* Do this
Starting at the line that contains "Viewport: 1059px width, 482px height." and stopping after the line that contains "I will pos(164,445).", write out those lines of the data again, requests included, with every coordinate in the answers multiplied by 1.05 and rounded to a whole number, halves rounding up. Leave all other numbers as they are.

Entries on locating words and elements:
* * *
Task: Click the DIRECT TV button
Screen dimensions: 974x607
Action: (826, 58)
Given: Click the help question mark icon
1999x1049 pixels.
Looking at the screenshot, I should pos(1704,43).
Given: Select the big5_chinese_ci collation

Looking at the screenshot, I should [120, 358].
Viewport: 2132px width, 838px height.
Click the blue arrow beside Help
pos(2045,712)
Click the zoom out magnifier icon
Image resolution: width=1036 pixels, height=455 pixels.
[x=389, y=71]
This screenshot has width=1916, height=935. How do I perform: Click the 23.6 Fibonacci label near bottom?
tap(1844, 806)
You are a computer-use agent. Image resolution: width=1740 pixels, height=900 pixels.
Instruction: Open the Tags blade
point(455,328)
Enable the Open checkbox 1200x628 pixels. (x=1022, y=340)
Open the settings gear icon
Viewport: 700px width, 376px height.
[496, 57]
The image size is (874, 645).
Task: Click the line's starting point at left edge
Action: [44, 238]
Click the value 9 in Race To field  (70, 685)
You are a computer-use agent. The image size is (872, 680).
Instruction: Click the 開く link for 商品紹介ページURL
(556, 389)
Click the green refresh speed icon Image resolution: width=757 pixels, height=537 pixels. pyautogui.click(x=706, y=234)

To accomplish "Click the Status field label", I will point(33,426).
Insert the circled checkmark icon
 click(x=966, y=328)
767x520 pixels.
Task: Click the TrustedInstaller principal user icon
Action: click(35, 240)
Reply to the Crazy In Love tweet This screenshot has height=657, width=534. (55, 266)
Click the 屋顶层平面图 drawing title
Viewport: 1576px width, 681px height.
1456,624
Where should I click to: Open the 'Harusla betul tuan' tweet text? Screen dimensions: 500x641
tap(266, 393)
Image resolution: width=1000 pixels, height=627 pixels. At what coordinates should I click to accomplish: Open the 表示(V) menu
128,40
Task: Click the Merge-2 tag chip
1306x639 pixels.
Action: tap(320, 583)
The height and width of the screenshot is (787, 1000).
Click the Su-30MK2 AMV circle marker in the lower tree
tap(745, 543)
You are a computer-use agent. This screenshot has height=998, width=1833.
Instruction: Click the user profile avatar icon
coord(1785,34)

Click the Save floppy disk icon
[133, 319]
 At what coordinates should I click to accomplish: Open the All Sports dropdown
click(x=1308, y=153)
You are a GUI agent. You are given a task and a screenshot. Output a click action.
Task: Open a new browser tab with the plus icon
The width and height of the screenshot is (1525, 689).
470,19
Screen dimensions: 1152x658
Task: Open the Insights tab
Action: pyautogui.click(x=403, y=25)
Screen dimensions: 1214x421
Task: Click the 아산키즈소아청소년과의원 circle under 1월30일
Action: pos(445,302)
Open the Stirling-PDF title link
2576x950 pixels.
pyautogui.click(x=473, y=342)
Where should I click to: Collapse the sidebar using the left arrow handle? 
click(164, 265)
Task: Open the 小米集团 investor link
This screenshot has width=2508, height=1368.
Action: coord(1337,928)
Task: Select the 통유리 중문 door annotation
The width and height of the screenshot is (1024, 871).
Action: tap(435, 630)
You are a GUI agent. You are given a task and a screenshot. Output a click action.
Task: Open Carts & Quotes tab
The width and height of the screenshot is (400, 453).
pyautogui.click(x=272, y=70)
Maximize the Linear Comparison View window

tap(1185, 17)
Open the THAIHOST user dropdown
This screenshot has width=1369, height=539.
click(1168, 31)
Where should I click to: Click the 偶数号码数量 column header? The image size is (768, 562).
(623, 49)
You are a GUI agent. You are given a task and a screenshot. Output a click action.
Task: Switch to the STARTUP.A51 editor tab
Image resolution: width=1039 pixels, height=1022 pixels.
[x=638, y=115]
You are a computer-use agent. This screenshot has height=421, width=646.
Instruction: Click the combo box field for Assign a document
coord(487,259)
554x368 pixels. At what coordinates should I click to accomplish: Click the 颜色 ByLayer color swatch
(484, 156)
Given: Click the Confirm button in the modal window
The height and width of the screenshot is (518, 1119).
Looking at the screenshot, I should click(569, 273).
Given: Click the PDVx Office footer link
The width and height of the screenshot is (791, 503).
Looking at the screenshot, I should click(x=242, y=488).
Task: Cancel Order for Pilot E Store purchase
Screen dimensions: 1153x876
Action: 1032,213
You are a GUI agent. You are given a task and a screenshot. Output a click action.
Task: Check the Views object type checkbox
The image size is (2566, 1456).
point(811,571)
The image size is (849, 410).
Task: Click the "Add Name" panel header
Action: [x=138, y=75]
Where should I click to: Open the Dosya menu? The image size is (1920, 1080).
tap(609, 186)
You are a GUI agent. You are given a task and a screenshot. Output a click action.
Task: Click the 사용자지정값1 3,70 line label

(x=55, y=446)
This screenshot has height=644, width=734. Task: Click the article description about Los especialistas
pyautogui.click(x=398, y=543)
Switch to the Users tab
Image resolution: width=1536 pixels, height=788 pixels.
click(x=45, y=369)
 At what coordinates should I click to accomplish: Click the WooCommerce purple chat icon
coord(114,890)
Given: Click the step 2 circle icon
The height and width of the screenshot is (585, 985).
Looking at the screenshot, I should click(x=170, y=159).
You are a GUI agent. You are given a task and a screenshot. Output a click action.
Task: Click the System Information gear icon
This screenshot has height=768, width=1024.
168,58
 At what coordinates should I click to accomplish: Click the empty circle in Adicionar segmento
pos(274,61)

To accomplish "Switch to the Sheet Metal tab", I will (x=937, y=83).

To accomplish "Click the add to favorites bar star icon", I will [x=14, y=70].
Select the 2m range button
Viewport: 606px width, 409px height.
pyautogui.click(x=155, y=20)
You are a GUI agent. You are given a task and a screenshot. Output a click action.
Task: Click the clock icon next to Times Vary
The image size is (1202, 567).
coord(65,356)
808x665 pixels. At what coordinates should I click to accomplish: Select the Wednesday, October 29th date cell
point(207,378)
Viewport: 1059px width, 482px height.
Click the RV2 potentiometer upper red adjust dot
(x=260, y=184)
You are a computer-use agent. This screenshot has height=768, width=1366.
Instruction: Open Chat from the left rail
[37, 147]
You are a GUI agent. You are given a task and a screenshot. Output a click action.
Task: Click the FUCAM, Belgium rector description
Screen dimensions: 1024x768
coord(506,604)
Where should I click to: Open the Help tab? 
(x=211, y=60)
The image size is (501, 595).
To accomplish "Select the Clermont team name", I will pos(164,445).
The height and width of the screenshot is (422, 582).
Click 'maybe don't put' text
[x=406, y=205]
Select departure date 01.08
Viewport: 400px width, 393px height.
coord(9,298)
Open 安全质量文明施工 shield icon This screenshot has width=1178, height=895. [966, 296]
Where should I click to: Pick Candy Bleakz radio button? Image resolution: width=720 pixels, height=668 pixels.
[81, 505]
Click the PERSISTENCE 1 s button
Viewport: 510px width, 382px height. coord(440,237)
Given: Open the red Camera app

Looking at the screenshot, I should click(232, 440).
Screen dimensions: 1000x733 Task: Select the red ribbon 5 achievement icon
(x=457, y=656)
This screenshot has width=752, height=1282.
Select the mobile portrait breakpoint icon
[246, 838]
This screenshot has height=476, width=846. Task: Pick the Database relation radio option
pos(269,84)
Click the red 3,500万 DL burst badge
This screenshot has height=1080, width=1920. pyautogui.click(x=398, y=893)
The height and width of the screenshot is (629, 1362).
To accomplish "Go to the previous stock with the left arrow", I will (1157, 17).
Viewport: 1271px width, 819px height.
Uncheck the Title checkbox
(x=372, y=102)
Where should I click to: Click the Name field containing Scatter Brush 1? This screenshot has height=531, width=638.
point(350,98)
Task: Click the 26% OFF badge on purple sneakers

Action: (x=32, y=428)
* * *
* Task result
Viewport: 1059px width, 482px height.
Click the RV2 potentiometer upper red adjust dot
(x=273, y=193)
You are a computer-use agent. This screenshot has height=768, width=1366.
Instruction: Open Chat from the left rail
[39, 154]
You are a GUI agent. You are given a task and a screenshot. Output a click action.
Task: Click the FUCAM, Belgium rector description
Screen dimensions: 1024x768
coord(531,634)
Where should I click to: Open the Help tab? 
(x=222, y=63)
The image size is (501, 595).
To accomplish "Select the Clermont team name", I will pos(172,467).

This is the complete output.